▸ **WHAT TO WORK ON**: Copy the lines of the data below verbatim, beginning with the line containing "Given: Click the colored table grid icon" and continuing to the end of the data. Leave out the pictures.

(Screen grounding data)
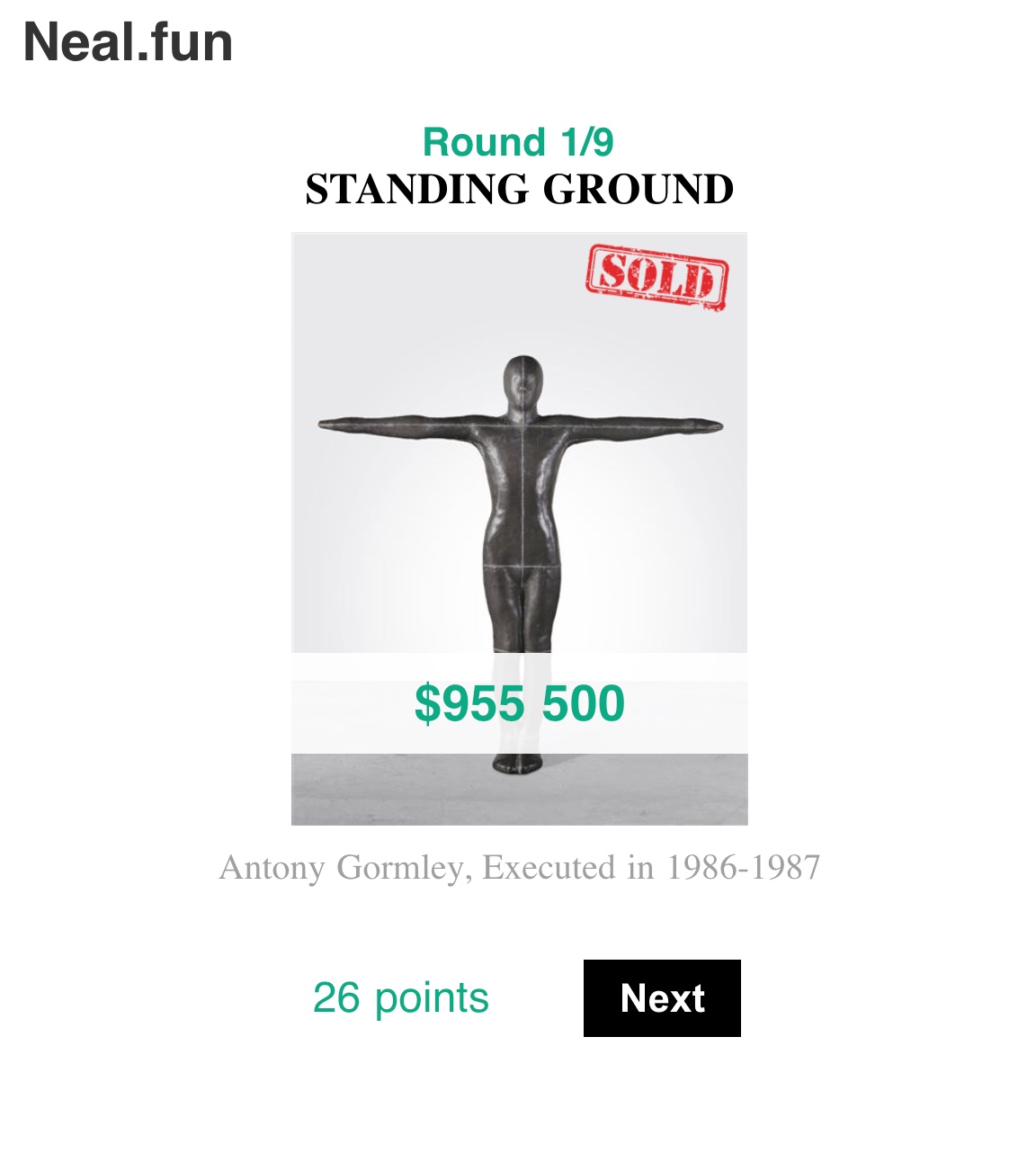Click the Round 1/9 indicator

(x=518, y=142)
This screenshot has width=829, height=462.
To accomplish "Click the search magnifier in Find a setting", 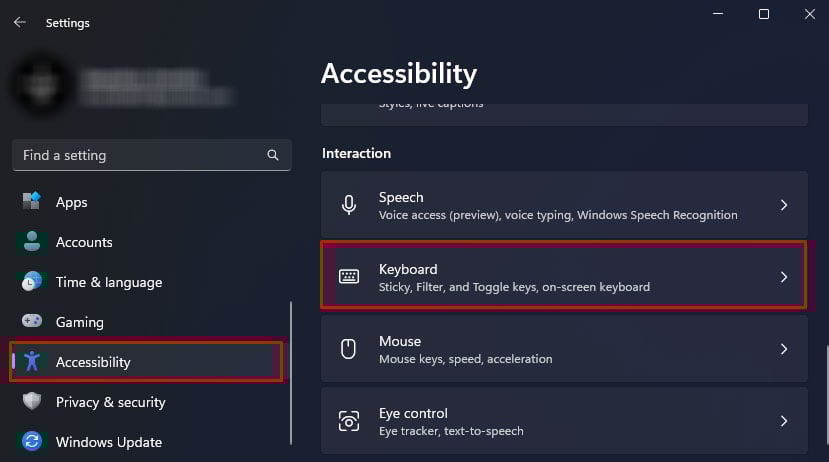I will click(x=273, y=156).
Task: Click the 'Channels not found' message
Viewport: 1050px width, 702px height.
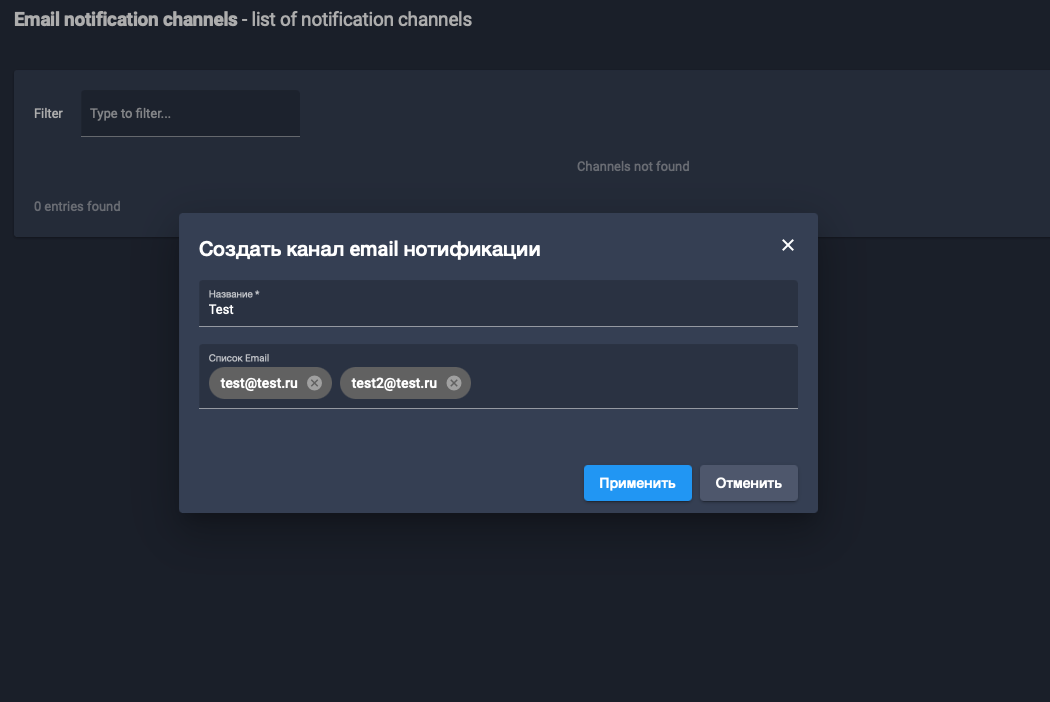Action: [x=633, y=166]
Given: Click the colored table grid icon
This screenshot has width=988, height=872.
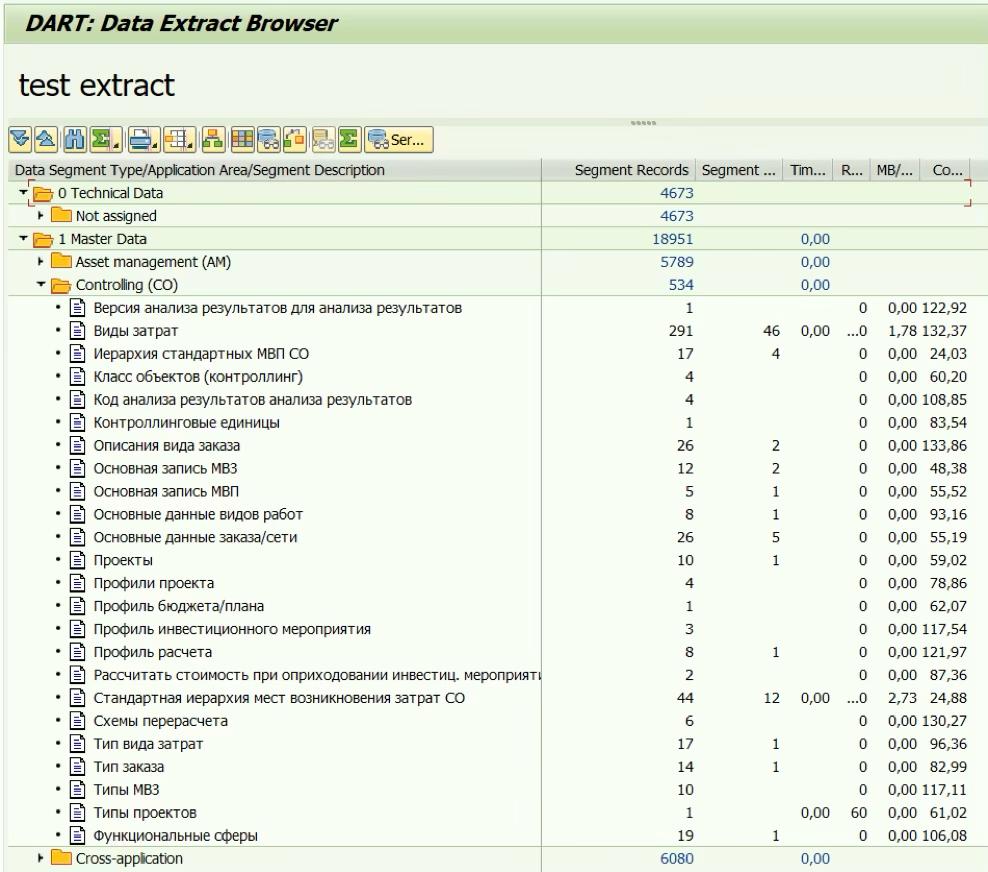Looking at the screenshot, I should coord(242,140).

▸ **EXERCISE SOLUTION**:
Given: Click the colored table grid icon
This screenshot has width=988, height=872.
Looking at the screenshot, I should coord(242,140).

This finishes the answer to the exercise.